Animal experiments are authorized based on the explicit understanding that they will provide significant new knowledge and that animals will suffer no unnecessary harm. Thus, scientific rigor is a fundamental prerequisite for the ethical justification of animal experiments. Based on this study, the current practice of authorizing animal experiments appears to rest on an assumption of scientific rigor, rather than on evidence that it is applied. The authors of this study recommend more education and training in good research practice and scientific integrity for all those involved in this process.
Although the initial results found that fewer than 20 percent of applications and publications used methods to control for bias, that didn't necessarily mean that more than 80 percent of animal studies failed to include methods to combat bias, and therefore use animals for potentially inconclusive research. "It is possible that the researchers did use these methods but did not mention them in their applications and publications," says study director Hanno Würbel. "So we decided to ask the researchers."

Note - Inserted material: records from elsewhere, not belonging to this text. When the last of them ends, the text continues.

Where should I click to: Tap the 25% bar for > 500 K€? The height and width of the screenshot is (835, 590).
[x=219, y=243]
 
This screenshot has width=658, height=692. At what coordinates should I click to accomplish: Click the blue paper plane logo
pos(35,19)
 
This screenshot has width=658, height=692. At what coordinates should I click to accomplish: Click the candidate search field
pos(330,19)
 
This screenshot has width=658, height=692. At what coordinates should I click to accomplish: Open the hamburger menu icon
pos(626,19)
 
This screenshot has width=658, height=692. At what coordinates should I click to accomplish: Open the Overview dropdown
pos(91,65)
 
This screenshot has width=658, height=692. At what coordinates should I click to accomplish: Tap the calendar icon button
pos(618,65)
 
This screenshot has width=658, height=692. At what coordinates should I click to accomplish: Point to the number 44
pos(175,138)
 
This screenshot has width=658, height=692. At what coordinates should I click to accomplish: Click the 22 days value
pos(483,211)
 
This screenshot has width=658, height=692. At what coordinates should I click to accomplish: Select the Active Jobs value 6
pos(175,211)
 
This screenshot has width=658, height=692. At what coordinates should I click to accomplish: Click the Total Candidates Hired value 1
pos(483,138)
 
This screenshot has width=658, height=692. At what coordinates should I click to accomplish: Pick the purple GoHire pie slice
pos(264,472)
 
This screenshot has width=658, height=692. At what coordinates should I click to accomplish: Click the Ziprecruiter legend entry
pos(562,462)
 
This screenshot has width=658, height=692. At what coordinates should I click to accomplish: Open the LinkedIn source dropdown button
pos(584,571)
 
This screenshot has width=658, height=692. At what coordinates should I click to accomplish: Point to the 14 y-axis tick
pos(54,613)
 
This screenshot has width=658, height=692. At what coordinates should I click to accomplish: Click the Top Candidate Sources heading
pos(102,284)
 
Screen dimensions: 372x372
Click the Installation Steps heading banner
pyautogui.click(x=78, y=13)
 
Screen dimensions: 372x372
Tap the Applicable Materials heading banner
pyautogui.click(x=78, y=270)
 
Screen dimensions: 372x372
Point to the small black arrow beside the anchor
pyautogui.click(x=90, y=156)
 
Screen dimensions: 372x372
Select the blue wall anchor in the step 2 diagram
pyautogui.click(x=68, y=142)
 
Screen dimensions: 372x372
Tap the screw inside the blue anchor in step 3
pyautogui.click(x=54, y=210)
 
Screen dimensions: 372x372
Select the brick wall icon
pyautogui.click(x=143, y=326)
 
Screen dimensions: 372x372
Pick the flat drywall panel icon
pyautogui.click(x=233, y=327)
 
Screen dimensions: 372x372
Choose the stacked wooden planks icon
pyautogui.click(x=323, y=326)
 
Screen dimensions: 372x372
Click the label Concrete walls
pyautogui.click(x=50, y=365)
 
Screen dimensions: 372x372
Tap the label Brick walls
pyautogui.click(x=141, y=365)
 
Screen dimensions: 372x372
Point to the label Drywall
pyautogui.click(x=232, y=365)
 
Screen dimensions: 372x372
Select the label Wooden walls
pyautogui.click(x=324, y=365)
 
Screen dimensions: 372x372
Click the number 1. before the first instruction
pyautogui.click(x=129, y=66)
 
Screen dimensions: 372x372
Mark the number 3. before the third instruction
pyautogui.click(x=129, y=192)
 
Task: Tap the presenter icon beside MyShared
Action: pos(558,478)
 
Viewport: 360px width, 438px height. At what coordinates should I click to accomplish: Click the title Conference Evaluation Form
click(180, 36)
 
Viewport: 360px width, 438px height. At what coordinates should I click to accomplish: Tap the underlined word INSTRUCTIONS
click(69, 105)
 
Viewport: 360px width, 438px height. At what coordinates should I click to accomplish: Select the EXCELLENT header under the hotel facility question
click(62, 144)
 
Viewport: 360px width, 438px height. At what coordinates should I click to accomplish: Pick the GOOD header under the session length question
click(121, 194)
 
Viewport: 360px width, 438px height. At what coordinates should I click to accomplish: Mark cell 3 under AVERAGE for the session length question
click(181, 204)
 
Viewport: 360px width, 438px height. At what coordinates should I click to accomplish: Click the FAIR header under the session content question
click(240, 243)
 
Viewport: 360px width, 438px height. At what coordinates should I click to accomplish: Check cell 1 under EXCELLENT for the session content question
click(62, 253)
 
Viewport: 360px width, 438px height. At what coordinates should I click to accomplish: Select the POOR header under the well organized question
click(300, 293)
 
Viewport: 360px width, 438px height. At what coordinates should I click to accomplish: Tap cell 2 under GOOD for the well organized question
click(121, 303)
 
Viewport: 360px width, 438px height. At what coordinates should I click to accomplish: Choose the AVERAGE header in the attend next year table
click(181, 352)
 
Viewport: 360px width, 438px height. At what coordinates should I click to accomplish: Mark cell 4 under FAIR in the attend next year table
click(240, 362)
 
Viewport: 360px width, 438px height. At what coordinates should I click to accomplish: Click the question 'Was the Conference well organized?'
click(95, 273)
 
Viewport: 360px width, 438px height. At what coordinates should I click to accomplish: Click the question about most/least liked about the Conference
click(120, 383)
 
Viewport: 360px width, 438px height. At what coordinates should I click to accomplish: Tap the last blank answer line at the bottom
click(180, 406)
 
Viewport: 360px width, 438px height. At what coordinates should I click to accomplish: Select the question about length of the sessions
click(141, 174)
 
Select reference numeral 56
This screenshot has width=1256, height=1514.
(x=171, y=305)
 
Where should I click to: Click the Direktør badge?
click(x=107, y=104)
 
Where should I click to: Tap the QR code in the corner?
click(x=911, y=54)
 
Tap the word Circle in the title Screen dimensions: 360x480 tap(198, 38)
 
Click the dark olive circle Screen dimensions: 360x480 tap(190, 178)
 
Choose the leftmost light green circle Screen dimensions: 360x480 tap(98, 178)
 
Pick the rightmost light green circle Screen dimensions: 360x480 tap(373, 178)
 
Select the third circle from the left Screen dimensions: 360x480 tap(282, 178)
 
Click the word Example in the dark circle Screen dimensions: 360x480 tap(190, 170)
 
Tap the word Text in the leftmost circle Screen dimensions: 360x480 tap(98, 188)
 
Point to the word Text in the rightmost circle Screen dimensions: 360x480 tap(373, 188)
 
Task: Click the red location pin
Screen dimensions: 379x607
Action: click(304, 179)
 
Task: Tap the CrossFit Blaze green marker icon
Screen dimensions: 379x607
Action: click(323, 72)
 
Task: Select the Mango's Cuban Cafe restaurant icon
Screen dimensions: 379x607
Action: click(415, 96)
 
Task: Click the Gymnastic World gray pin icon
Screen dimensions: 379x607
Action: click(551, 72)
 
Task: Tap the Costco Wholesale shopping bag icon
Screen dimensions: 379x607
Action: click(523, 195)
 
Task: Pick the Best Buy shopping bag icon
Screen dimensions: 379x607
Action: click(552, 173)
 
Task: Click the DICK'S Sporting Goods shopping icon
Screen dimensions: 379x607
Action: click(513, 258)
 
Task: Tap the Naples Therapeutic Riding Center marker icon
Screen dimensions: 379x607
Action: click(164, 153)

The researchers used an online survey for all 1,891 animal researchers registered in the central online information system of the FSVO who were involved with ongoing experiments. Among other questions, researchers were asked what bias-reducing methods they normally use when conducting animal experiments and which of these they had explicitly reported in their latest scientific publication.
According to the researchers' responses, as published in their PLOS ONE study, the use of methods against bias is considerably higher than reported in the animal research applications and publications. 86% of the participants claimed to assign animals randomly to treatment groups, but only 44% answered that they had reported this in their latest publication. The same applies to the other measures, for example, for sample size calculation (69% claimed to be doing this, but only 18% say they reported it in their latest publication) and for blinded outcome assessment (47% vs. 27%).
Taken together, the researchers draw two conclusions from these results: on the one hand, reporting in animal research applications or publications may underestimate the use of bias-reducing methods. On the other hand, the researchers may overestimate their use of appropriate methods. "We found considerably fewer publications with explicit evidence of the use of measures against risks of bias than claimed by the researchers", says Würbel. For example, 44% of the participants claimed to have reported randomization in their latest publication, but Würbel's team found evidence of randomization in only 17% of publications.